Kremlin, ordusunun 1945'te işgal ettiği Doğu Avrupa bölgelerinde kurduğu uydu devletlerini kontrol ediyordu. Tüm muhalefeti ortadan kaldırıp liderliği tasfiye ettikten sonra onları Comecon aracılığıyla ekonomik açıdan SSCB'ye, daha sonra da Varşova Paktı aracılığıyla orduya bağladı. 1948'de Yugoslavya ile ilişkiler, Stalin ile Tito arasındaki karşılıklı güvensizlik nedeniyle bozuldu . Benzer bir bölünme 1955'te Arnavutluk'ta da yaşandı. Yugoslavya ve Arnavutluk gibi Çin de hiçbir zaman Sovyet Ordusu tarafından kontrol edilmedi. Kremlin, Çin İç Savaşı'nda savaşan iki grup arasında kararsız kaldı ancak sonuçta kazanan Mao Zedong'u destekledi. Stalin ve Mao, 1950'de Güney Kore'yi işgalinde Kuzey Kore'yi desteklediler. Ancak Amerika Birleşik Devletleri ve Birleşmiş Milletler, Kore Savaşı'nda (1950-1953) Güneylilere destek verdi. Moskova hava desteği sağlıyordu ancak kara birlikleri yoktu. Çin, sonunda savaşı çıkmaza sokan büyük ordusunu gönderdi. 1960'a gelindiğinde Pekin ile Moskova arasındaki anlaşmazlıklar kontrolden çıktı ve iki ülke, dünya çapındaki komünist faaliyetlerin kontrolüne yönelik mücadelede amansız düşmanlar haline geldi.
Sovyetler Birliği ile ABD arasındaki gerilim, Sovyet füzelerinin ABD topraklarının menzili içindeki Küba adasına yerleştirildiği 1962 Küba Füze Krizi sırasında tüm zamanların en yüksek noktasına ulaştı. Bu geriye dönük olarak dünyanın nükleer savaşa en yakın olduğu dönem olarak değerlendirildi. Krizin çözülmesinin ardından ABD ile ilişkiler 1970'lere kadar yavaş yavaş gevşedi.

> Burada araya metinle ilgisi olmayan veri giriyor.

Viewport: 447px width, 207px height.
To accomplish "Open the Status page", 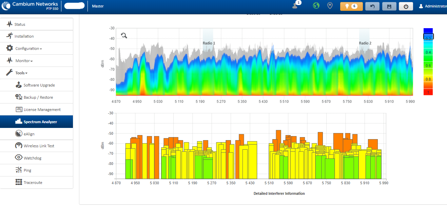I will click(x=20, y=24).
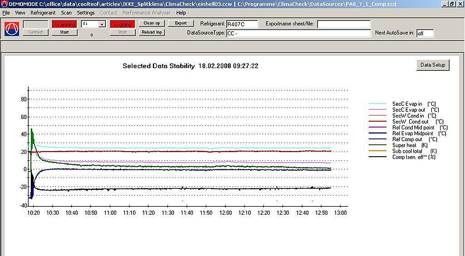This screenshot has width=465, height=256.
Task: Open the scan interval dropdown showing 6 s
Action: [x=102, y=24]
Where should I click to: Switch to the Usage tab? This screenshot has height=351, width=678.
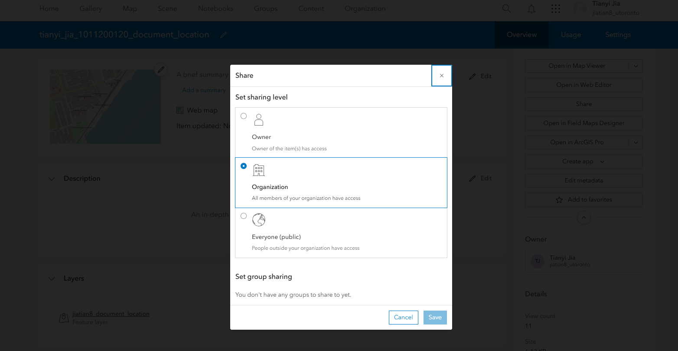point(571,35)
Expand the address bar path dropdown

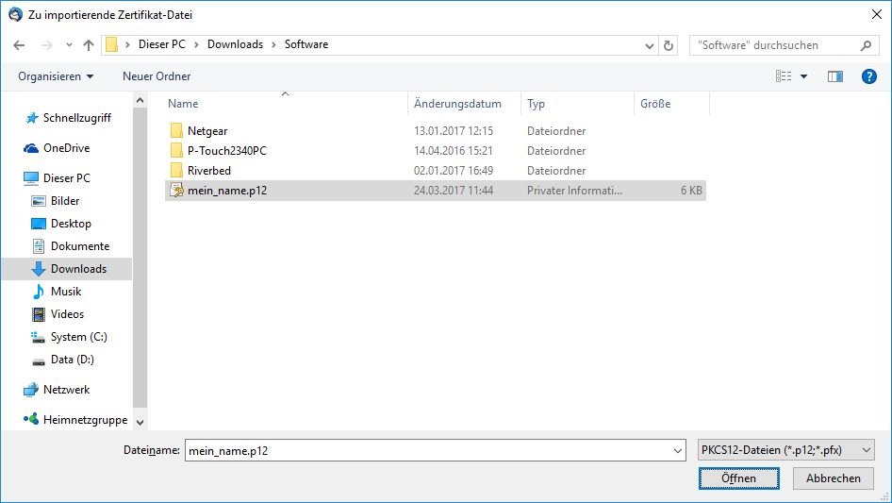(x=649, y=45)
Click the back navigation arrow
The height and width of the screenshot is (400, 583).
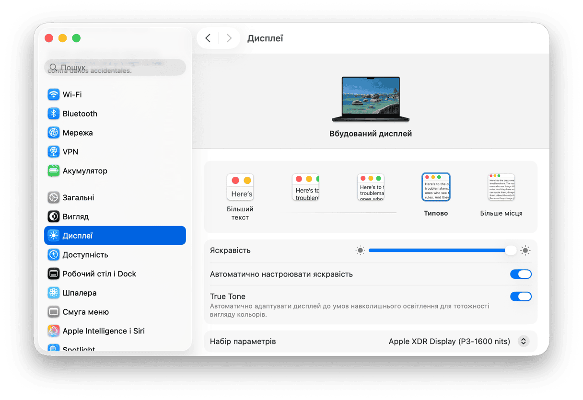coord(208,38)
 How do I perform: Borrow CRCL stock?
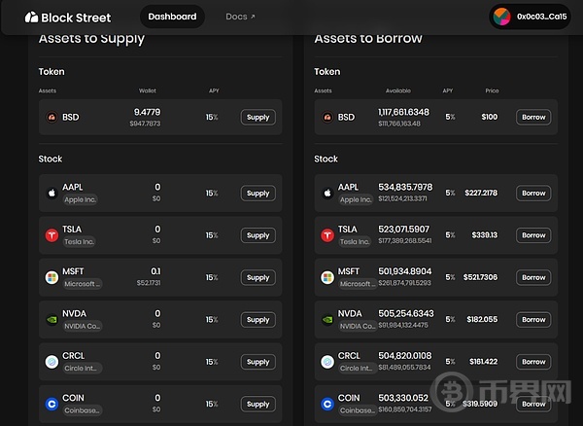533,362
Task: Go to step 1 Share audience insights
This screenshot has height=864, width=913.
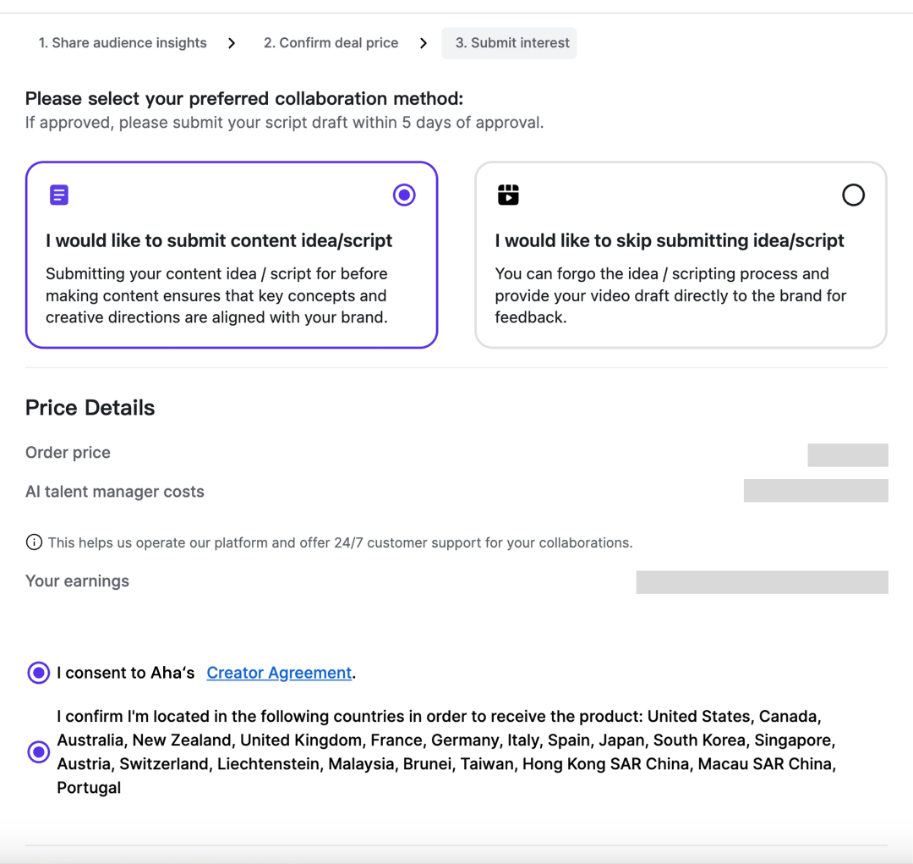Action: 123,43
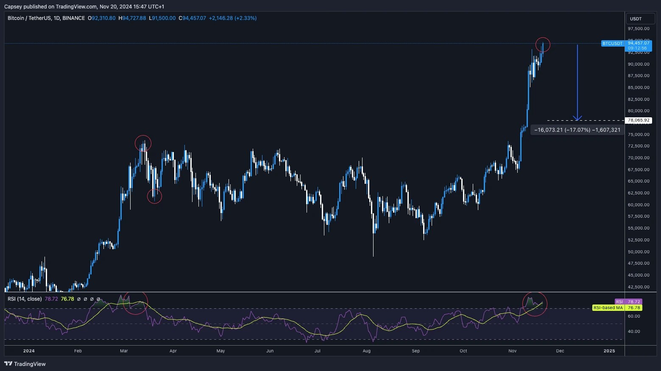Screen dimensions: 661x371
Task: Click the RSI (14, close) indicator title
Action: pyautogui.click(x=25, y=299)
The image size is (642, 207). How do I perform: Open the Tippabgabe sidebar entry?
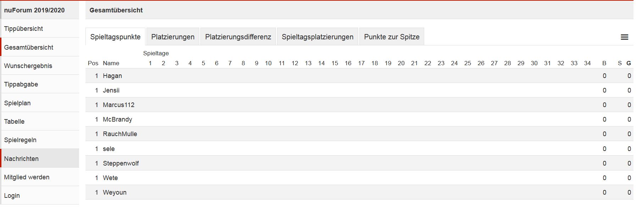pos(21,84)
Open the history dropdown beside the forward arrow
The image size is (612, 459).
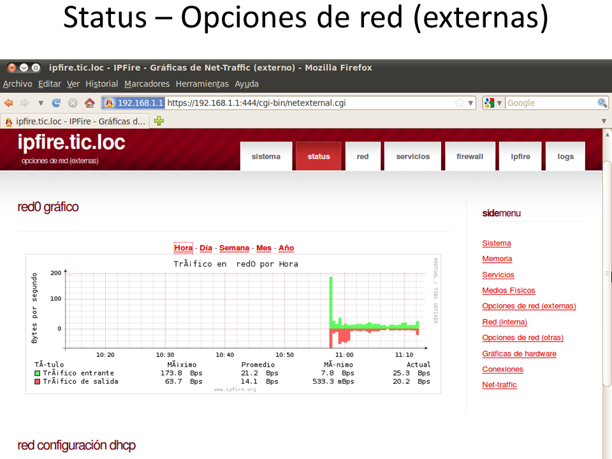click(x=41, y=103)
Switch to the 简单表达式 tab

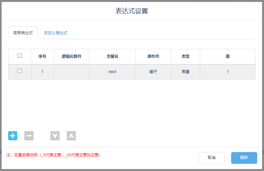pos(23,33)
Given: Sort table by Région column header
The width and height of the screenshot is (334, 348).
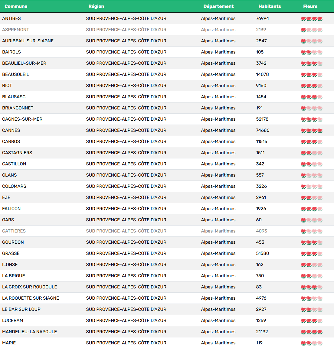Looking at the screenshot, I should (x=96, y=6).
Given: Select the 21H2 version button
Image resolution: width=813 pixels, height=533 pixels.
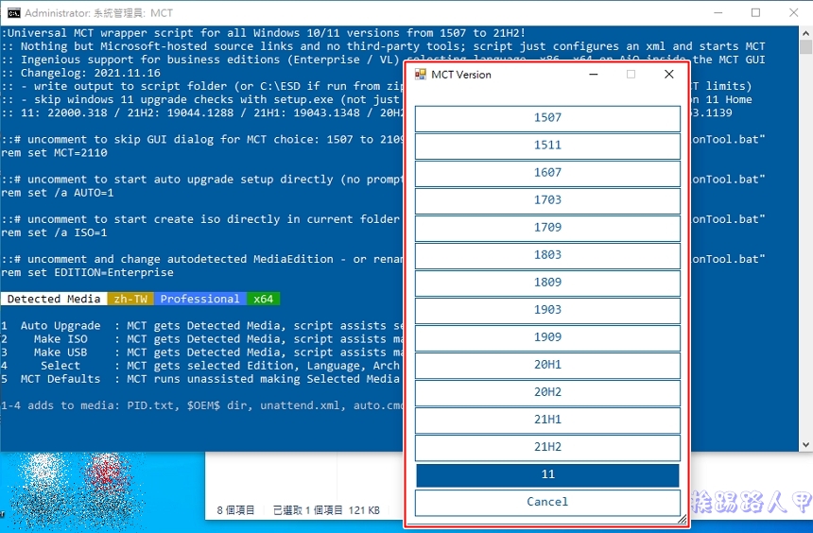Looking at the screenshot, I should click(x=547, y=447).
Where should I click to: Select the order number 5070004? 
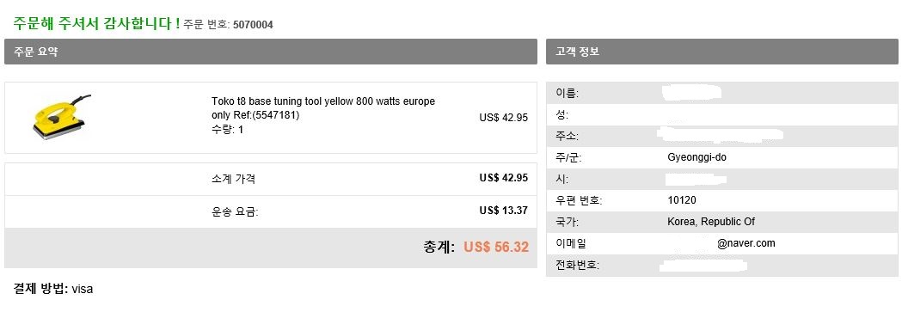(x=253, y=25)
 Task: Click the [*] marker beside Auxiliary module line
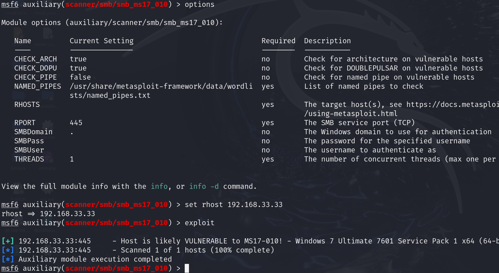tap(8, 259)
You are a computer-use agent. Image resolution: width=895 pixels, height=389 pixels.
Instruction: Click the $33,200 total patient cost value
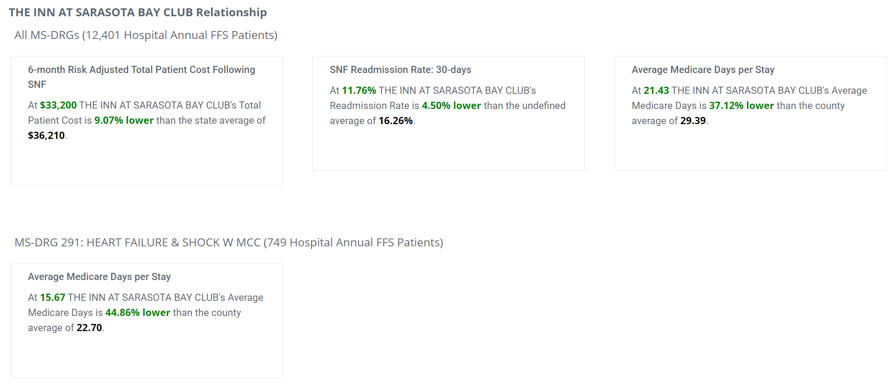pos(58,105)
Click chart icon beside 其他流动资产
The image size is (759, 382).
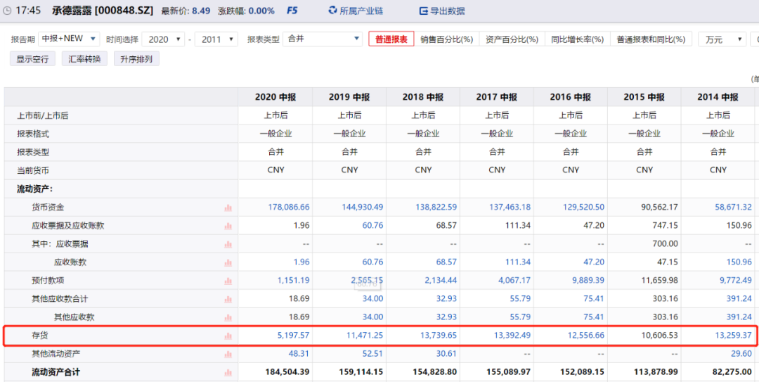coord(228,354)
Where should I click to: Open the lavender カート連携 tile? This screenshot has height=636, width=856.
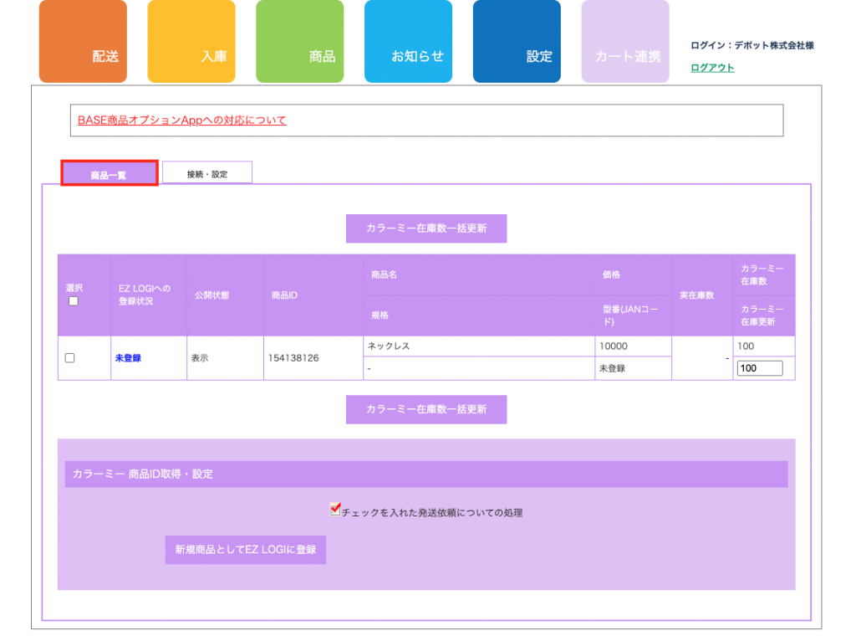[x=625, y=42]
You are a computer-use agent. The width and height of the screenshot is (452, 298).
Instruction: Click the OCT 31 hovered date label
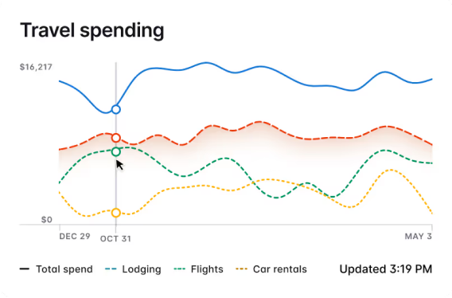click(115, 239)
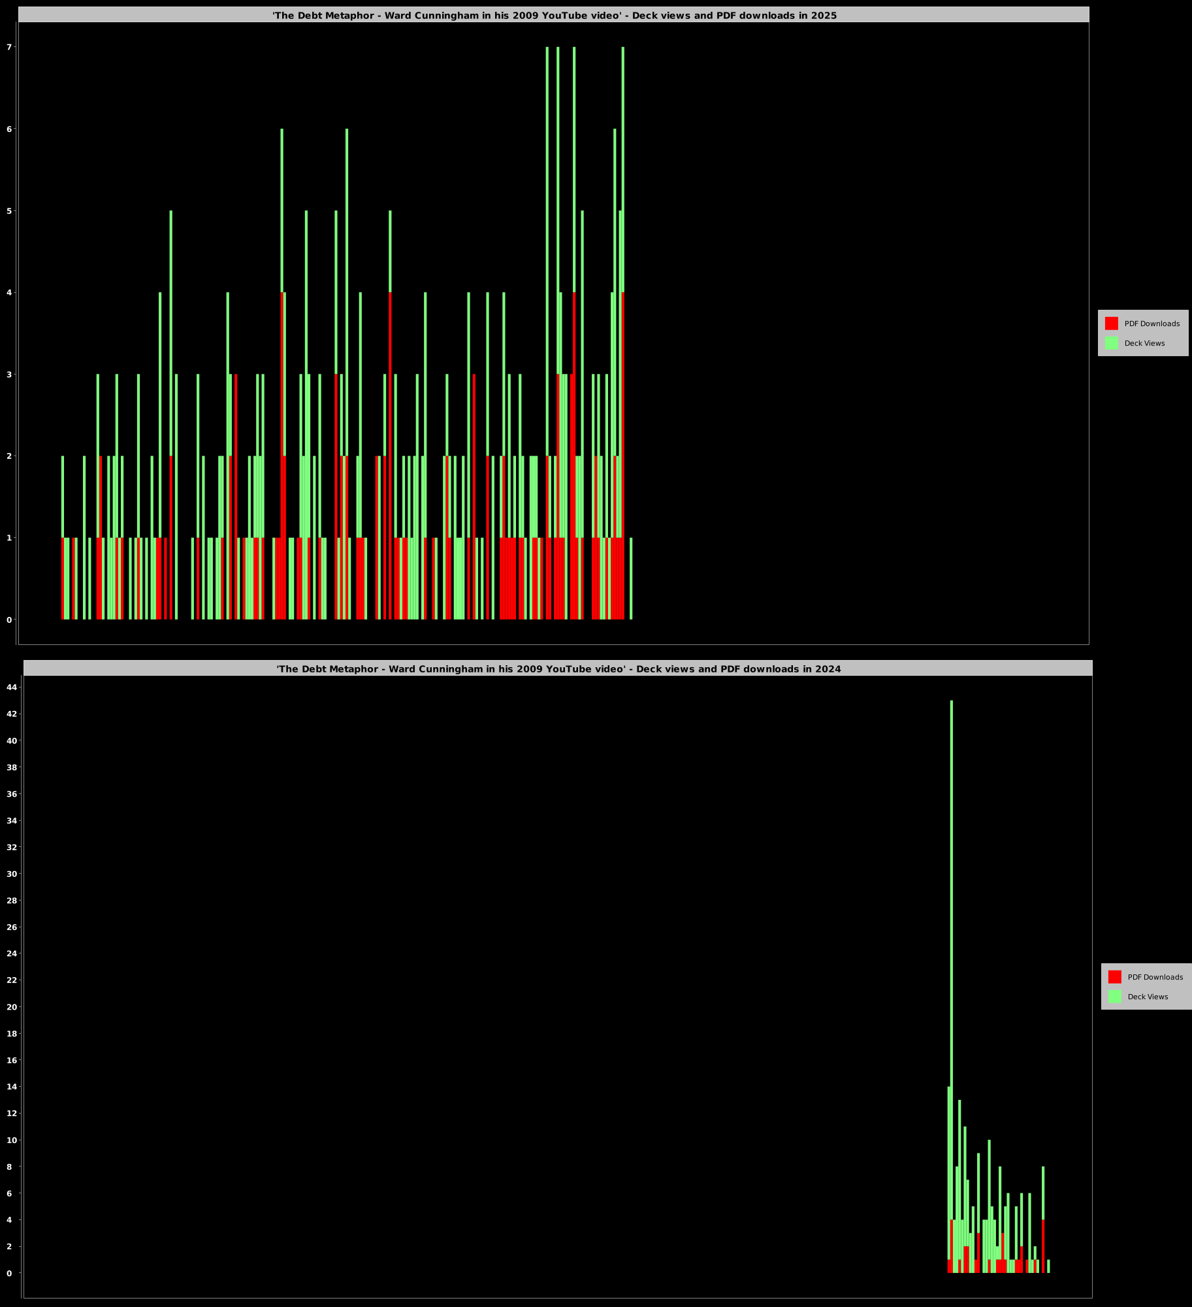Select 'PDF Downloads' label in 2025 chart legend

pyautogui.click(x=1152, y=323)
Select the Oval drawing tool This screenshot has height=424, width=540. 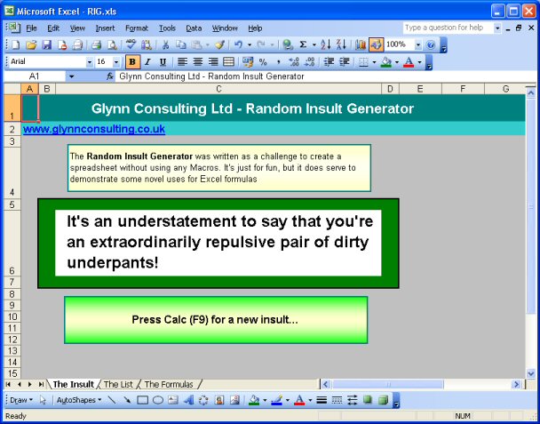tap(157, 400)

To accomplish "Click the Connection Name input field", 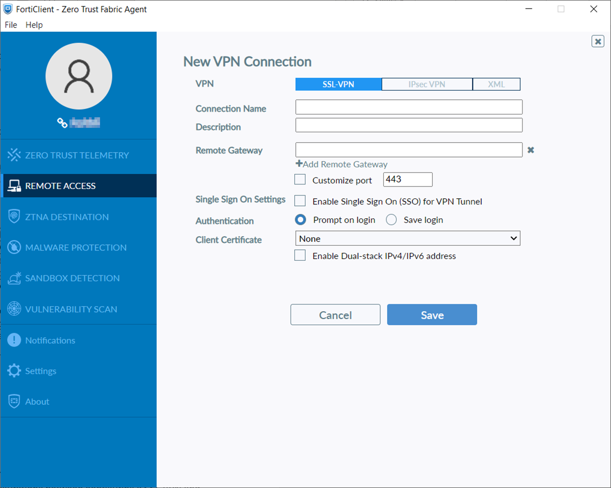I will click(x=408, y=107).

1979'da Afganistan'da kurulan komünist hükûmet Moskova'dan askeri yardım istedi. Sovyet ordusu rejimi desteklemek için müdahale etti ancak kendisini büyük bir çatışmanın içinde buldu. Amerika Birleşik Devletleri'nde Ronald Reagan'ın başkanlığına Sovyetler Birliği'ne karşı muhalefet damgasını vurdu ve müttefiklerini Afganistan'da Sovyetlere karşı gerilla savaşını desteklemek için harekete geçirdi. Amaç, Vietnam Savaşı'na benzer şekilde Sovyet gücünü ve moralini tüketmekti. Mihail Gorbaçov 1985 yılında Sovyetler Birliği'nin lideri olduğunda, Sovyetler Birliği'ni Batı sosyal demokrasisinin İskandinav modeline benzeyecek şekilde yeniden yapılandırmaya ve böylece özel sektör ekonomisi yaratmaya çalıştı. 1989'da Sovyetler birliklerini Afganistan'dan geri çekti ve SSCB'nin Doğu Avrupa uydularıyla ilişkilerinde müdahalesiz bir yaklaşım başlattı. Bu, Amerika Birleşik Devletleri tarafından iyi karşılandı, ancak 1989'da Doğu Avrupa uydularının ayrılmasına ve 1991'de SSCB'nin nihai çöküşüne ve dağılmasına yol açtı. Boris Yeltsin yönetimindeki yeni Rusya, Sovyetler Birliği'nin yerini aldı.
Dışişleri Bakanlığı, Stalin'in ve ölümünden sonra Politbüro'nun belirlediği dış politikaları uyguladı. Andrei Gromyko, yaklaşık otuz yıl (1957-1985) Dışişleri Bakanı olarak görev yaptı ve dünyanın en uzun süre hizmet veren dışişleri bakanı oldu.